The stromal cell-derived factor 1 (SDF-1) chemokine has various effects on hematopoietic, cell functions. Its role in migration and homing of hematopoietic progenitors is currently well established. Previously it was shown that SDF-1 stimulates myeloid progenitor proliferation in synergy with cytokines. Results of this study indicate that SDF-1 alone promotes survival of purified CD34(+) cells from human unmobilized peripheral blood (PB) by counteracting apoptosis as demonstrated by its capacity to reduce DNA fragmentation, annexin-V+ cell number, and APO2.7 detection and to modulate bcl-2 homolog protein expression.
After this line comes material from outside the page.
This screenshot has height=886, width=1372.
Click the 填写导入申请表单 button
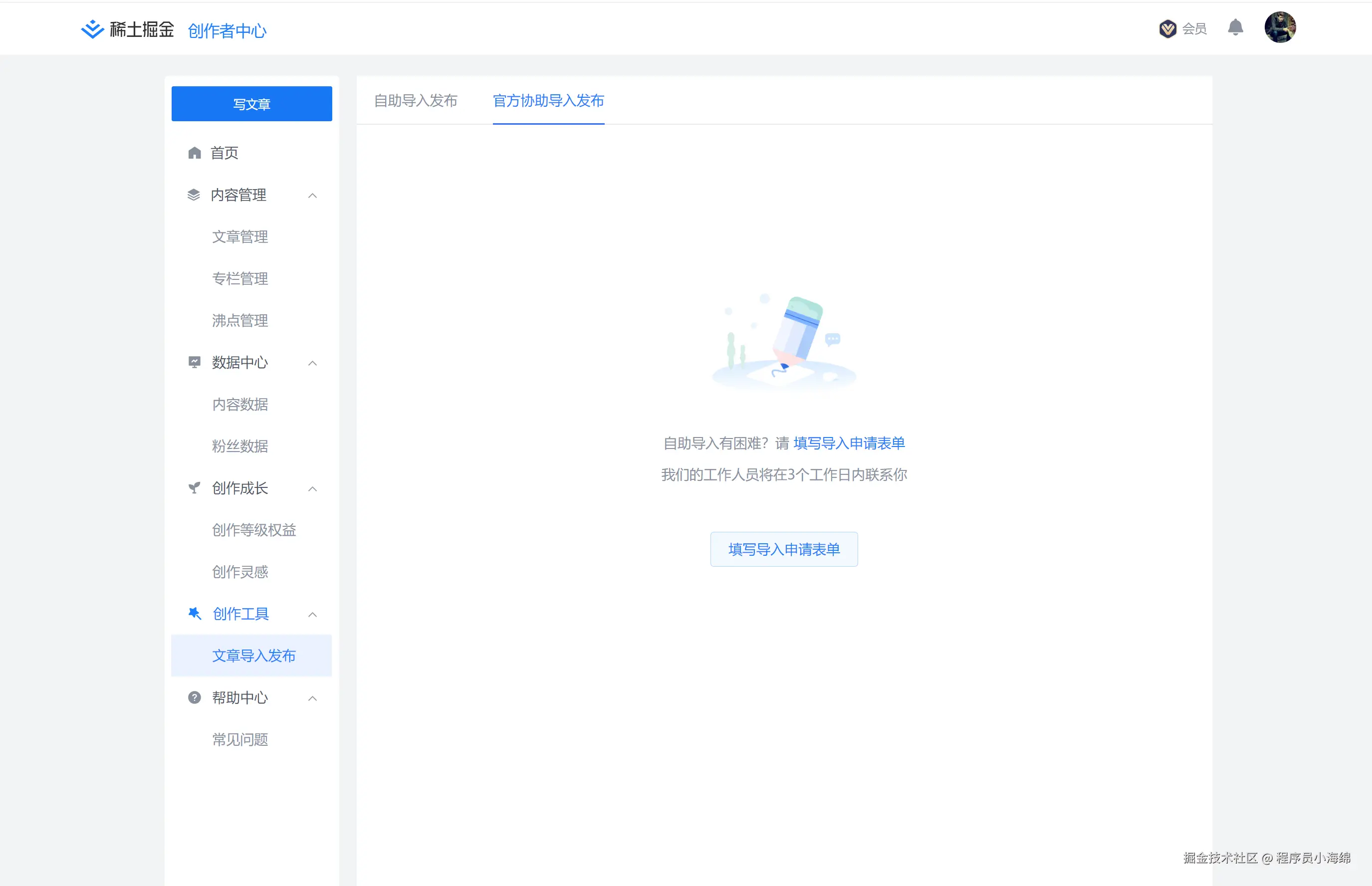click(784, 549)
The study demonstrates that SDF-1, produced by sorted CD34(+)CD38(+) cells and over-released in response to cell damage, exerts an antiapoptotic effect on CD34(+) cells through an autocrine/paracrine regulatory loop. SDF-1 participates in the autonomous survival of circulating CD34(+) cells and its effect required activation of the phosphotidyl inositol 3 kinase (PI3-K)/Akt axis. Cell sorting based on Hoechst/pyroninY fluorescences shows that SDF-1 production is restricted to cycling CD34(+) cells. SDF-1 triggers Go quiescent cells in G, phase and, in synergy with thrombopoietin or Steel factor, makes CD34(+) cells progress through S+G(2)/M phases of cell cycle. By assessing sorted CD34(+)CD38(-) and CD34(+)CD38(+) in semisolid culture, the study demonstrates that SDF-1 promotes survival of clonogenic progenitors. In conclusion, the results are the first to Indicate a role for endogenous SDF-1 in primitive hematopoiesis regulation as a survival and cell cycle priming factor for circulating CD34(+) cells. The proposal is made that SDF-1 may contribute to hematopoiesis homeostasis by participating in the autonomous survival and cycling of progenitors under physiologic conditions and by protecting them from cell aggression in stress situations. (C) 2002 by The American Society of Hematology.